# Please Recommend Newer 40k novels



## welshnick (Jul 25, 2012)

Ive all but stopped reading 40k stuff for quite sometime but with no new heresy novels and warhammer pretty much done and looking for some reccomendations for 40k books.

What are the better ones from the last two years?


If anyone has any suggestions out with black library greatly appreciated my favourite novels of the last few years have been.

The Road
Ready Player One
Flight of the Eisenstein
Alas Babylon
Lord of the end times
Unremembered Empire
One second After
Outpost Adam Baker


----------



## evanswolves (Jun 16, 2013)

Anything by Andy Smilie (sons of wrath, flesh of cretacia, trials by blood) 
Talon of Horus
The 3 sanctus reach novellas (though these are being released as one and including the short stories later in the year)


----------



## welshnick (Jul 25, 2012)

How are these books ?

Kharn
Forge of Mars
Sons Of Wrath
Ahairman Sorcerer ( I read the first one but dont remember much)
Silver Skulls: Portents
War of the Fang
The Omnissiah's Chosen


I can only afford 2 or 3 which would be best


----------



## Brother Lucian (Apr 22, 2011)

Omnisiahs chosen is just a compilation of 4 small ebooks.

But Forge of Mars is a must read omnibus, 3 of some of the best warhammer reads in a long time. Priests, Lords and Gods of Mars.
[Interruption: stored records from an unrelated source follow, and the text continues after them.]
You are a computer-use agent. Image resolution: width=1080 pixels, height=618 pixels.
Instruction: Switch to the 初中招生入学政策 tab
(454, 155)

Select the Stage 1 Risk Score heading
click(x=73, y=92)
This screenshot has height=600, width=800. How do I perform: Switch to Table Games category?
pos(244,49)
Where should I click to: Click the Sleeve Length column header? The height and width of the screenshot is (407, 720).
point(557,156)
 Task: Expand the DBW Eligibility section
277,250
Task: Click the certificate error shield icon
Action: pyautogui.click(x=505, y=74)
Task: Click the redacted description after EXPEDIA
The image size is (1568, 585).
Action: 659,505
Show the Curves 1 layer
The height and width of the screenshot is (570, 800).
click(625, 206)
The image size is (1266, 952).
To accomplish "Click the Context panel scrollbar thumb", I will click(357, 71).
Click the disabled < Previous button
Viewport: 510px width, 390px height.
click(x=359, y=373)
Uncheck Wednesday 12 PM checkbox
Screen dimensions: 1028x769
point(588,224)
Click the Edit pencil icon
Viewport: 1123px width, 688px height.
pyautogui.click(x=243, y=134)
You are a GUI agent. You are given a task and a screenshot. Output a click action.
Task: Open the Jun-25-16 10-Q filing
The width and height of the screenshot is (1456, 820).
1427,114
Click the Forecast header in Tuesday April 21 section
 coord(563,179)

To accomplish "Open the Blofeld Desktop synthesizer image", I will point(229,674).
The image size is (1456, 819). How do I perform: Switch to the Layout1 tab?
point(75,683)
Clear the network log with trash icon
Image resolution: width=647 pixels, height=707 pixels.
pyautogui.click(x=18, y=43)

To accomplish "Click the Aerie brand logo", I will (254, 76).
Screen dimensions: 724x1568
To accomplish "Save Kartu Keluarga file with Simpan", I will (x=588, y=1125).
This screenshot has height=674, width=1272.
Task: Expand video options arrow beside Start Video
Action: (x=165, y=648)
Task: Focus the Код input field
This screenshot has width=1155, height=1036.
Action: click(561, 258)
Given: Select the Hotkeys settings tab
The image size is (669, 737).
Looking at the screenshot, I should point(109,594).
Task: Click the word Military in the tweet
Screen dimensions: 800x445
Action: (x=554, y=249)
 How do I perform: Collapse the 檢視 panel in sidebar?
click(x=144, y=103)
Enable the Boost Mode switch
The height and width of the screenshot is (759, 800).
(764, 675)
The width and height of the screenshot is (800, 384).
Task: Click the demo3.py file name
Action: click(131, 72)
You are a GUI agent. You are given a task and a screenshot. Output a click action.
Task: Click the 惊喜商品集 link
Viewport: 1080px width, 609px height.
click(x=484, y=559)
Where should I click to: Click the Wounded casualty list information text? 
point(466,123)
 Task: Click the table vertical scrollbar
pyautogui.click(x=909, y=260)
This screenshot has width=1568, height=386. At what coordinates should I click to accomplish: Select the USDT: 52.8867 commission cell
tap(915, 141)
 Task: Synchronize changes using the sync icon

I noticed you have Adam Baker's Outpost in your op. Are you aware theres 3 more books in the series? I enjoyed them, but theres certainly room for more to come.


----------



## Mob (Nov 14, 2010)

welshnick said:


> How are these books ?
> 
> Kharn
> Forge of Mars
> ...


>Kharn
Well written, leans into recent BL tropes a bit much, you get the most out of it if you already are familiar with the general backstory, it just stops
>Forge of Mars
Definitely one of the better recent series, very interesting and reasonably suspenseful, YMMV at some of the twists, decent Sci-Fi regardless of the setting
>Sons of Wrath
Similar to Kharn, works better if you know a bit about what's going on before you get into it and also just stops
>Ahriman Sorcerer
A step down from the first book, and you're gonna want to re-read that one before this one, still good though
>Silver Skulls
Pass, couldn't get into these
>War of the Fang
Well, Battle of the Fang is arguably the best SMB novel and is one of the better BL works of recent years. Also helpful if you are loosely aware of the fluff around it but not as much as the others I mentioned that point in regard to
>Omnissah
No idea

I'd go for Forge of Mars tbh.


----------



## Khorne's Fist (Jul 18, 2008)

Mob said:


> I'd go for Forge of Mars tbh.


I concur. For all his faults, McNeill handles the AdMech brilliantly. A great series.


----------



## welshnick (Jul 25, 2012)

Thanks folks so much


----------



## el_machinae (Nov 17, 2014)

I don't see Thousand Sons on that list, even though it's not so new. I'm picking up Gods of Mars in July, but greatly enjoyed the first two books.


----------